Six degrees of separation + email?

A question one would like to think about is whether the small world phenomenon has been changed with the increase usage of the internet. With online communities, the ability to meet people who you have never actually physically met, does this make our world even smaller? Watts and colleagues at Columbia University (New York) conducted an email experiment to find out whether there was any effect [http://www.newscientist.com/article.ns?id=dn4037]. They found on average 5-7 emails had to be sent in order for the subject to be found. This was the sort of results that Milgran found out when he first proposed the experiment, so perhaps the world wide web does not affect the size of the world.

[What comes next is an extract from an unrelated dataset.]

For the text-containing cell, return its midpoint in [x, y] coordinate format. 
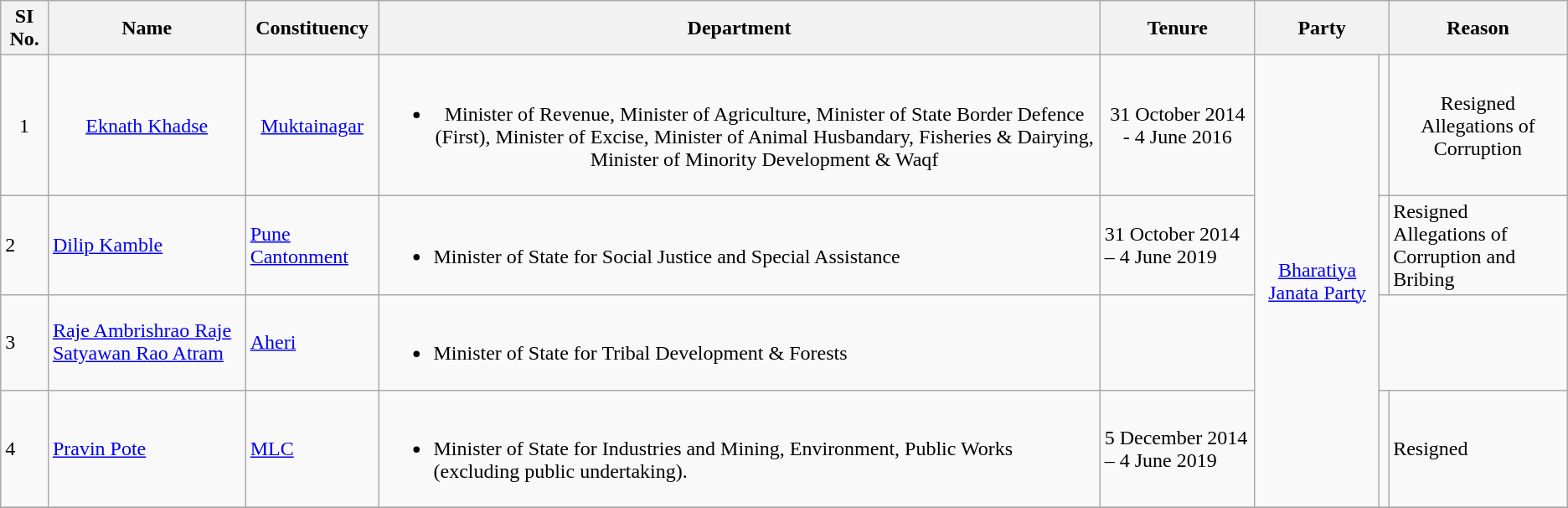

Thinking about online communities, it is true that we are able to meet more people than we were before. However, as we do not see each other face to face, it is possible that perhaps people do not tell the whole truth of who they are. Someone you were randomly chatting to on an online forum would not be someone you would think about sending the letter to in order to find the subject. I would argue that the world wide web’s impact is not so great as the impact of improved transportation systems around the world. Nowadays, it is possible for someone in China to be connected (through 5-7 steps) to someone in South America without the world wide web. This is just because of the transportation system that allows many people to travel globally. If this experiment were to be done before it was common for people to take airplanes, or even to take ships, the chance of someone in New York being connected to someone in Australia is minimal.